After a quick reset of the equipment, the vows continued, with the couple smiling through laughs rather than shedding happy tears, the thought of the mishap still fresh in their heads. As a socially distanced photographer captured the moment, they continued by exchanging rings, and upon the happy words of “I now pronounce you husband and wife,” the newlywed McGees shared a kiss.

As many as 900 viewers watched the virtual wedding, as friends and family from town, to as far as McGee’s family in Tennessee and even Ireland, got to witness the nuptials. Some helped the couple celebrate in whatever way they could by sending flowers, bottles of champagne and bottles of Jameson to their home. Meanwhile, friends started their own reception with at-home drinks, and one group even celebrating in a Zoom chat they called, “Table 19.”

“It was overwhelming to see how much everyone cared for us on our day,” the now Mrs. McGee said. As for the newlyweds, they celebrated at home by sharing wedding cake, a bottle of champagne and finishing the series, “The Crown” on Netflix. “Though it was not what we planned, it was everything we wanted,” Mrs. McGee said. “I think it showed that love prevails, no matter the situation.”
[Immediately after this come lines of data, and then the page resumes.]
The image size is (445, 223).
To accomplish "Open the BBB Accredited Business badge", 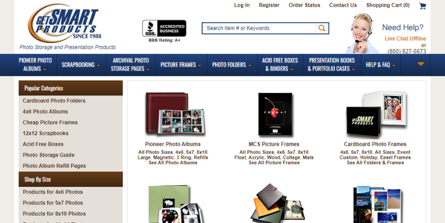I will click(164, 28).
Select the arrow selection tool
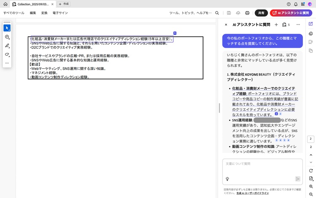This screenshot has width=316, height=198. 7,28
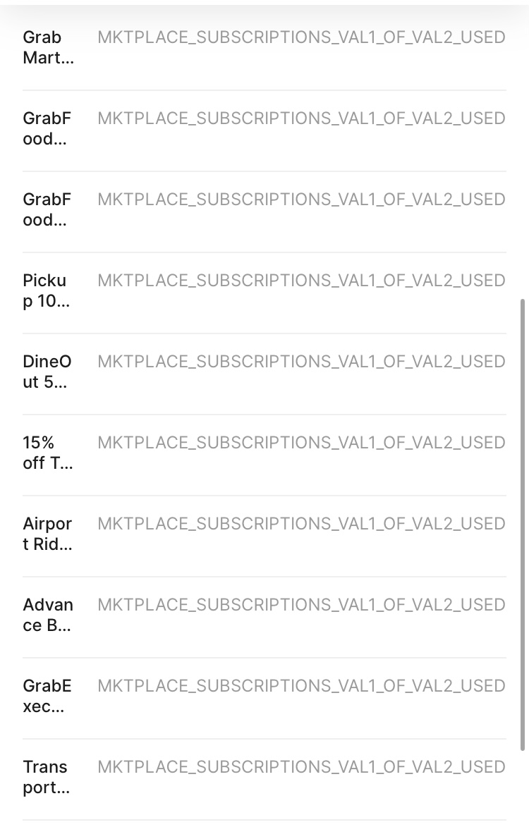Viewport: 529px width, 827px height.
Task: Open the Airport Ride subscription entry
Action: [x=47, y=534]
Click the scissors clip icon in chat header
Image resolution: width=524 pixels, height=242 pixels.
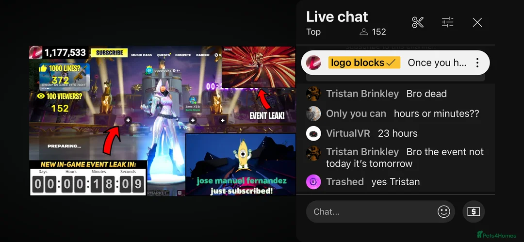(418, 22)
Now they are hoping their rescheduled wedding date of August 22 will also prevail, but they’ll reschedule again if needed. Whether on August 22 or another time, the McGees’ future wedding ceremony will not only celebrate their love, but overcoming the threat of COVID-19, with friends and family. After all, they’ll be able to do something that people are currently being told to avoid—join hands. The McGees plan to include the Celtic tradition of “hand-fasting,” in which a ribbon from Ireland will be tied around both of their hands, binding them together for life.

Coronavirus may have changed their plans, but the McGees say there are some perks. “My husband usually works nights and I usually work days, but since I’m working from home, we’re getting really good time together,” Mrs. McGee said. “I’m very lucky to be home with my husband and our dog. Everyone I know and love is safe. We’re very blessed.”